Tutto nasce nel marzo 2025, quando De Masi richiede ufficialmente l’elenco di tutti i contatti — incontri, telefonate, e-mail — intercorsi tra la Presidente della Commissione e i colossi della difesa dalla metà del 2024. Una richiesta legittima, considerando che stiamo parlando di soldi dei contribuenti europei che fluiscono verso il complesso militare-industriale. Ma ha davvero senso economico aspettarsi trasparenza da chi gestisce il bilancio UE come fosse un affare privato?
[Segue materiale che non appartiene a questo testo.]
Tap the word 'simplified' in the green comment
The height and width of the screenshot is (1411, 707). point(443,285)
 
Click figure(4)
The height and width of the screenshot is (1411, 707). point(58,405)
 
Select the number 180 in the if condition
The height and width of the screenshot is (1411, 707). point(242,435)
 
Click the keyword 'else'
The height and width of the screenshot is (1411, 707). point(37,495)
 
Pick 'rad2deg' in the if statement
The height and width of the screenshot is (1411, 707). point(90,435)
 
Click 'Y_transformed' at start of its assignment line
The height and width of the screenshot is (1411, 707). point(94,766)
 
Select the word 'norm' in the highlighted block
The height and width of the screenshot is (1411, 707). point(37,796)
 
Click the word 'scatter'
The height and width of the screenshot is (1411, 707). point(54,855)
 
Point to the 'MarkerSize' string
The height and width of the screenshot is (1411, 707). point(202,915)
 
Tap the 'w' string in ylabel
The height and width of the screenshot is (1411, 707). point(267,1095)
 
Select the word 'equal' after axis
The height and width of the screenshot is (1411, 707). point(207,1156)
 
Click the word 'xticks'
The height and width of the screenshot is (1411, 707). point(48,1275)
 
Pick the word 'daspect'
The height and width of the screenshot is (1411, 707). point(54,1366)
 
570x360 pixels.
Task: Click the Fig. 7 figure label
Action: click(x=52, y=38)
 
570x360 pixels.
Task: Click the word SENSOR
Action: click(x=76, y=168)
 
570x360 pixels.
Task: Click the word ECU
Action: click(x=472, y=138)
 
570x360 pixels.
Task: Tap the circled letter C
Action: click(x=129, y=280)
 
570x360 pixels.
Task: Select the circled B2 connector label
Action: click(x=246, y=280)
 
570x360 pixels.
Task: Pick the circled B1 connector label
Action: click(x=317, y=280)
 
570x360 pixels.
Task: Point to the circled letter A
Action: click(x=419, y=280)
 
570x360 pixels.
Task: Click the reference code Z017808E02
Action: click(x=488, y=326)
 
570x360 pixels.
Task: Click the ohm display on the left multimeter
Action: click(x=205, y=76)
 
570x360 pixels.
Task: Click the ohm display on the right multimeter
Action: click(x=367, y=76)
La risposta  della Commissione

La risposta della Commissione, arrivata con colpevole ritardo nell’ottobre 2025, è un capolavoro di burocratese e arroganza. Invece di fornire i dati richiesti, la Von der Leyen ha fatto vaghi riferimenti a un “dialogo strategico” del maggio 2025, a qualche pranzo di lavoro e ha invitato il deputato a consultare il sito web della Commissione o il registro per la trasparenza. Insomma: “Cercateli da solo, se ci sono”. Un’ottima risposta se fosse stata data nell’Ancienne Régime.

De Masi non l’ha presa bene, commentando con un paragone storico che calza a pennello: “Frau von der Leyen pensa di essere Luigi XIV”. L’atteggiamento da Re Sole (“Lo Stato sono io”) sembra ormai la cifra stilistica di questa presidenza, impermeabile alle critiche e refrattaria al controllo parlamentare.

Fabio De Masi

Un precedente legale

L’obiettivo di De Masi è chiaro: ottenere una sentenza che crei un precedente giurisprudenziale per i diritti del Parlamento Europeo. Se la Commissione può ignorare le interrogazioni su come spende i miliardi della difesa, cosa le impedirà di farlo su Green Deal o fondi di coesione?

Da Bruxelles, un portavoce ha risposto con la solita flemma istituzionale: “La Commissione non condivide il parere legale del signor De Masi, ma è suo diritto rivolgersi al tribunale”. Una frase che suona quasi come una sfida: provateci, se ci riuscite. Intanto, l’industria delle armi ringrazia, e i cittadini europei pagano il conto, spesso senza nemmeno poter sapere chi ha stretto la mano a chi.

Domande e Risposte

Perché questa causa è importante per il cittadino comune?

Non è solo una questione legale tra politici. Se la Commissione Europea può nascondere i suoi rapporti con le lobby delle armi (o farmaceutiche), significa che le decisioni su come spendere le tasse dei cittadini vengono prese in stanze chiuse, favorendo potenzialmente interessi privati a scapito del bene pubblico e della pace.

Chi è esattamente Fabio De Masi?

Fabio De Masi è un politico tedesco con cittadinanza italiana, originario di Latina, noto per le sue indagini sui crimini finanziari (come i Panama Papers). Rieletto nel 2024 con il partito BSW, di sinistra, è una delle voci più critiche verso l’establishment di Bruxelles. Non è un “militare”, ma un “detective finanziario” prestato alla politica che cerca di scoperchiare i vasi di Pandora dell’UE.

Ci sono similitudini con il caso Pfizer?

Assolutamente sì. Il modus operandi è identico: decisioni strategiche prese al vertice, comunicazioni informali (telefonate, messaggi) che non vengono registrate o divulgate, e risposte tardive o nulle alle richieste di accesso agli atti. È la conferma di una gestione “privatistica” delle istituzioni pubbliche europee.